Prof Cook, vice-dean of research at the NUS Saw Swee Hock School of Public Health, said that while there is potential for the outbreak to "spill over from the dormitories to the community", the risk is low while circuit breaker measures are in force.

He added: "The number of cases in the dorms is emotionally shocking, but is quite in line with the projections based on the last few weeks of cases: We're seeing doubling in the number of cases every two to three days."

There were 1,111 new Covid-19 cases on Tuesday (April 21), the vast majority of whom are work permit holders residing in foreign worker dormitories.
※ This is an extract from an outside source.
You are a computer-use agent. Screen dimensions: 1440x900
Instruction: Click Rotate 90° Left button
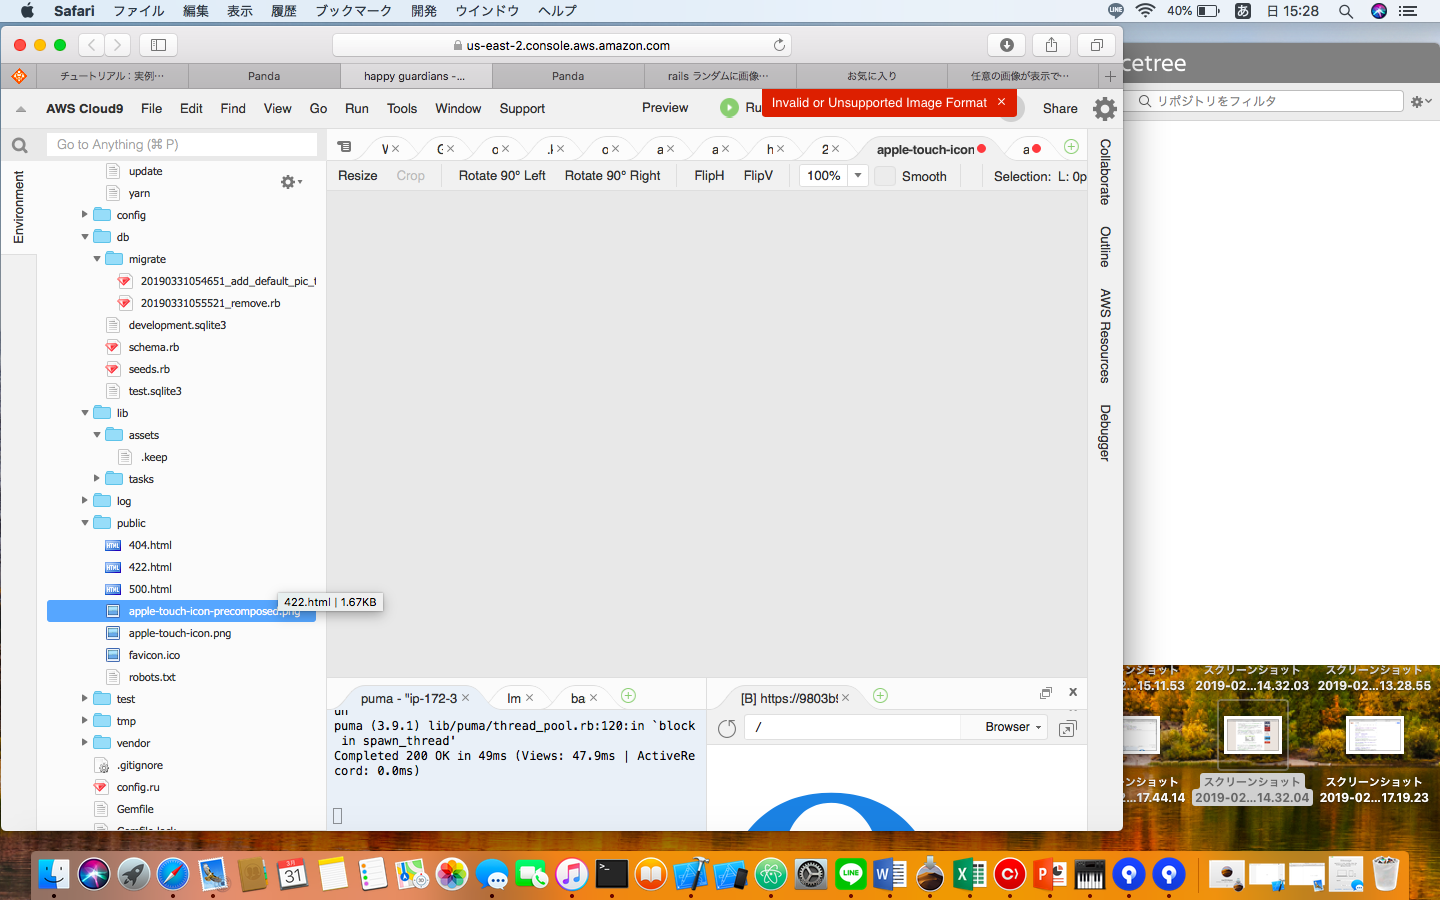(502, 176)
The Ministry of Health said 20 of the cases are Singaporeans or permanent residents.

The disease is in the exponential growth stage in dormitories, said Prof Cook. "So the daily case counts will keep accelerating unless we can substantially reduce contacts between infected and susceptible men in the dormitories."

His colleague at the school, Associate Professor Hsu Liyang, who is both an infectious diseases expert and an epidemiologist, predicts that the number of new infections among foreign workers living in dormitories will stay high for several more days.

He said: "What we are seeing in the dorms reflects events from about five days ago, given the interval period of the virus."

Like Prof Cook, he said that while measures are in place, including isolation areas in dormitories, spread of the virus from the dormitories to the rest of the community will be very minimal.

But he added: "However, if the outbreak among the foreign workers is not contained, easing circuit breaker restrictions will increase the risk of the spread of the virus."

He said in theory, measures could be eased for the rest of the country while remaining tight for foreign workers, but doing so "does not convey an impression of solidarity as a country".

Furthermore, the number of new cases in the community - which has not fallen below 20 cases a day since the measures had been implemented, is still quite high.

Said Prof Hsu: "Circuit breaker restrictions should probably be eased only when we are sure that the community spread has been contained - that is, when the case count has been in single digits for at least a couple of weeks."

Prof Cook added that the dormitory outbreak does pose risk for the rest of the population, in terms other than risk of virus spread.

"While they're separate outbreaks from the point of view of transmission, they are not when it comes to treatment.

"If we keep having a thousand or more cases a day, it will impose a massive strain upon our healthcare system," he said.

Public hospitals here have postponed non-urgent cases since January to free up hospital beds for patients infected with the coronavirus.

Prof Cook added: "It therefore behoves us to adhere even more strictly to the physical distancing measures in place, because each new infection adds extra stress to the healthcare system."